# TPU Folding PPD Charts 2015



## Nordic (Dec 20, 2014)

*Getting Started:*
If you are new and want to fold with our team, read here to get you started. Then say hello in this thread. If you have any questions ask them in our team discussion thread here.


*Directions:*
***Your results will not be added if you do not follow the rules and format as stated below***

Let F@H run until the work unit is more than 15% complete.
Take a screenshot of GPUZ(Or linux equivalent such as Nvidea X server) and the FAH advanced control interface. Look at this example. (Linux example's below.
Read the format below then find the information you need to make a post.
Make a post. It will look like this.
At the top of the post, state what fahcore such as 0x15, 0x17, or 0x18.
Below that post the information in the correct format. It is very important you follow the format shown below because it will be copy and pasted into the chart.
Make a spoiler below the formatted information.
Place screenshot in a spoiler.
If you have anything else to say, place the text below the screenshot. It should now look like this.
Smile, FAH is a fun way to use your hardware for something good.
***Your results will be added as I have time.***


*Purpose:*
It has come to our attention that other charts online may have cherry picked results to show the maximum ppd obtainable but not for the whole WU. The purpose of this chart is to have TPU specific results of what ppd a person can expect under normal circumstances. The fields used are to maximize information to provide the best comparison possible. Please keep that in mind when posting results. These are results for tpu folders by tpu folders.

***The aim is to have the most accurate results, but given the nature of folding ppd state is always an estimate ***

****Follow this format****
Core XX
Username|Project #|GPU|PPD(u)|Core/Vram Clock(MHz)|GPU cores|TPF (h:min:sec)|Run, Clone, Gen|OS|Driver Version|Extra Client Options
Core 17
Example|P9201|GTX 999|440,330|1549/6008|2048|00:01:21|R483, C3, G159|Ubuntu 14.04 x64|V. 347.09|next-unit-percentage 100, client-type advanced

If you have any questions feel free to ask.

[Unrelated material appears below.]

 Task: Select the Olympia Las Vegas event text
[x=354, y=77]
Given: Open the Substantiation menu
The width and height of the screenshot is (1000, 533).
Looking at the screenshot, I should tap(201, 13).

If you think this chart could be made better please tell me how.



Spoiler: FahCore 0x17



____________


Username|Project #|GPU|PPD(u)|Core/Vram Clock(MHz)|GPU cores|TPF (h:min:sec)|Run, Clone, Gen|OS|Driver Version|Extra Client Options
james888|P9201|GTX 970|267,891|1436/1502|1664|00:01:49|R133, C2, G110|Windows 7 x64|V. 347.09|next-unit-percentage 100, client-type advanced
james888|p9201|GTX 970|289,480|1486/1502|1664|00:01:48|R681, C0, G290|Windows 7 x64|V. 347.09|next-unit-percentage 100
james888|P9201|GTX 750ti|74,118|1401/1425|640|00:04:26|R665, C3, G87|Ubuntu x64|V. 343.36|next-unit-percentage 100
james888|P9201|GTX 750ti|56,583|1150/1350|640|00:05:19|R627, C2, G118|Ubuntu x64|V. 343.36|next-unit-percentage 100
james888|P9201|GTX 750ti|59,082|1176/1350|640|00:05:11|R931, C2, G91|Windows 10 Preview x64|V. 347.09|next-unit-percentage 100
mx500torid|PRCG 9201|HD 7950|PPD 127649|1050 core/1250 mem|1792 shaders|TPF 3 min 6 sec|R773,C2,G168|Windows 7 x64|Driver 14.3|no additional options
Buck_Nasty|P9201|GTX 970|307,778|1503/6008|1664|1:43|R697,C4,G98|Ubuntu 14.10|V343.22|No additional options
agent00skid|P13000|Radeon 7950|90377|900/1250|1792|00:10:15|R933, C0, G122|Windows 7 x64|Catalyst 14.8|None







Spoiler: FahCore 0x18



____________


Username|Project #|GPU|PPD(u)|Core/Vram Clock(MHz)|GPU cores|TPF (h:min:sec)|Run, Clone, Gen|OS|Driver Version|Extra Client Options
james888|P9105|GTX 970|80,623|1436/1502|1664|00:04:22|R1, C7, G64|Windows 7 x64|V. 347.09|next-unit-percentage 100
james888|P9104|GTX 970|99,391|1436/1502|1664|00:03:48|R18, C5, G11|Windows 7 x64|V. 347.09|next-unit-percentage 100
hat | PRCG 10476 | GTX 660 Ti | PPD 67,611 | 1084 core/1502 mem | 1344 shaders | TPF 5 mins 55 secs | R0, C137, G48 | Windows 8.1 x64 | Driver 347.09 | no additional options
MStenholm|P9111|GTX 680|123521|1247/6008|1536|00:03:17|R15, C2, P22|Windows 7 x64|340.52|4 GHz i7 970
johnerz|P10477|GTX670|87824|1306/6624|1344|00:07:48|R1,94,2|Windows & X64|V. 327.23| no Opotions






Spoiler: FahCore 0x15





Username|Project #|GPU|PPD(u)|Core/Vram Clock(MHz)|GPU cores|TPF (h:min:sec)|Run, Clone, Gen|OS|Driver Version|Extra Client Options
Placeholder|P9201|GTX 999|440,330|1549/6008|2048|00:01:21|R483, C3, G159|Ubuntu 14.04 x64|V. 347.09|next-unit-percentage 100, client-type advanced


----------



## Nordic (Dec 20, 2014)

Although I doubt we will need it, I am reserving this post space for if we may ever need it.


----------



## Nordic (Dec 30, 2014)

Core 0x18
james888|P9105|GTX 970|80,623|1436/1502|1664|00:04:22|R1, C7, G64|Windows 7 x64|V. 347.09|next-unit-percentage 100


Spoiler: Screenshot












Here is our first results post. This post is an example of how your post should look. Below the screenshot/spoiler you can write whatever you would like, but the information needs to be the first thing in the post.


----------



## hertz9753 (Jan 2, 2015)

http://www.overclock.net/t/830237/b...r-music-that-mike-likes/6120_20#post_23351607

I never follow the rules.  I'm not sure if you can if you can right click and open link on that thread.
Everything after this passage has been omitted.